> [Raw data]
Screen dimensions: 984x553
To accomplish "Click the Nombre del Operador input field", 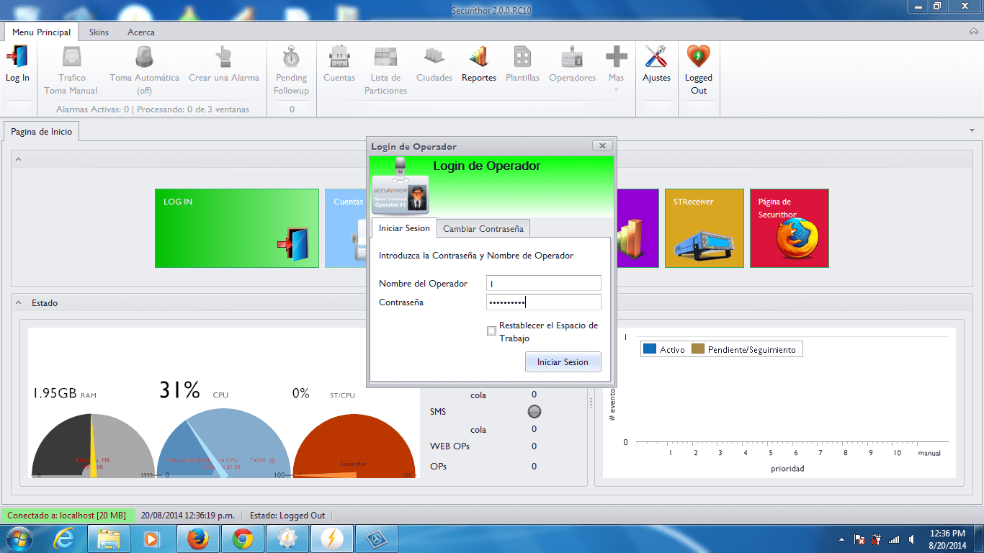I will click(x=543, y=284).
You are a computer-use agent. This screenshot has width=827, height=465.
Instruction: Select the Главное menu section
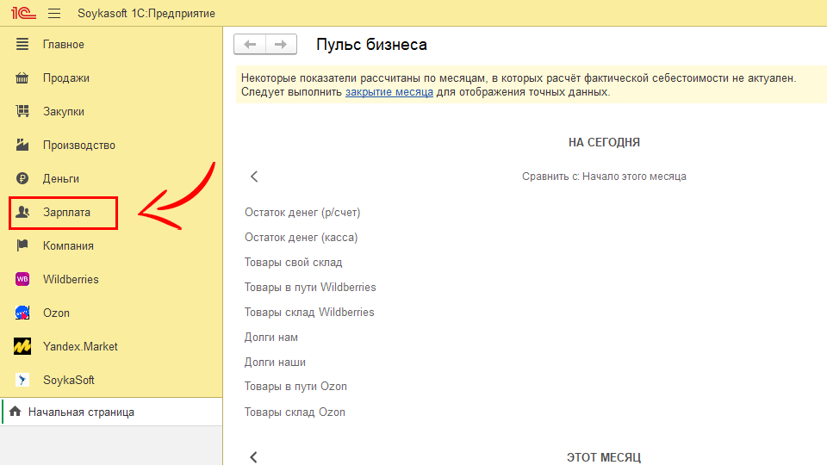tap(63, 45)
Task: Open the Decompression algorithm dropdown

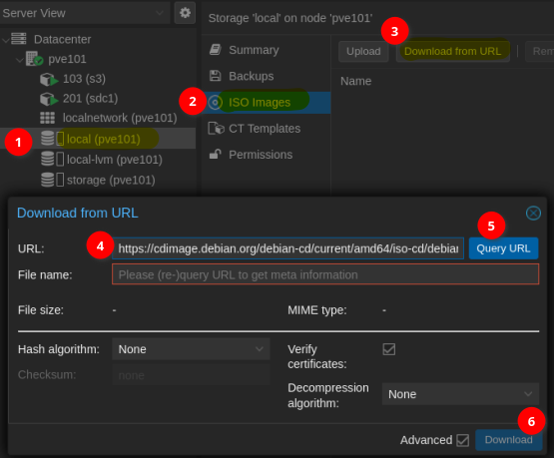Action: point(460,394)
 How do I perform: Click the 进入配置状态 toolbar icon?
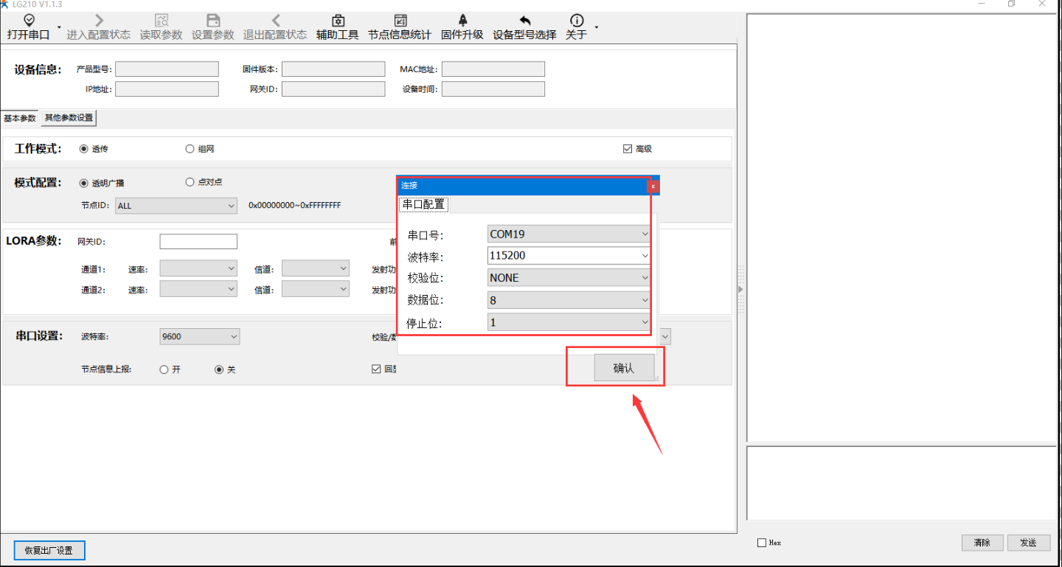pos(99,21)
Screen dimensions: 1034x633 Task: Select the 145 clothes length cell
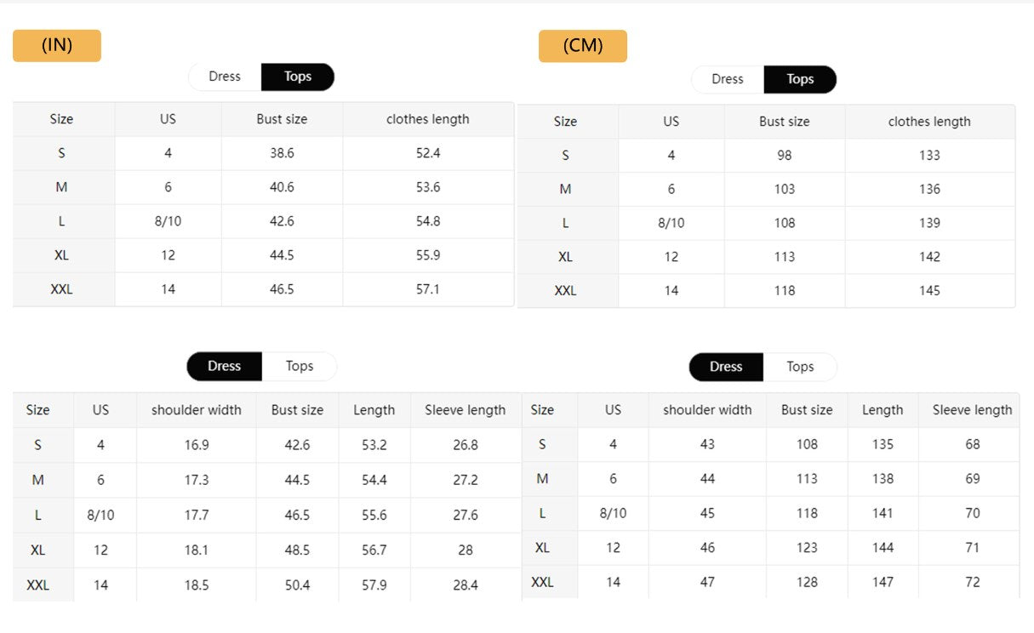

> [Task objective]
Copy the listing word for word from the line that contains "Task: Open the" through the end of the listing, and leave the pictures out.

> [Full answer]
Task: Open the Decompression algorithm dropdown

Action: point(460,394)
 How do I perform: Click the 进入配置状态 toolbar icon?
pos(99,21)
Screen dimensions: 1034x633 Task: Select the 145 clothes length cell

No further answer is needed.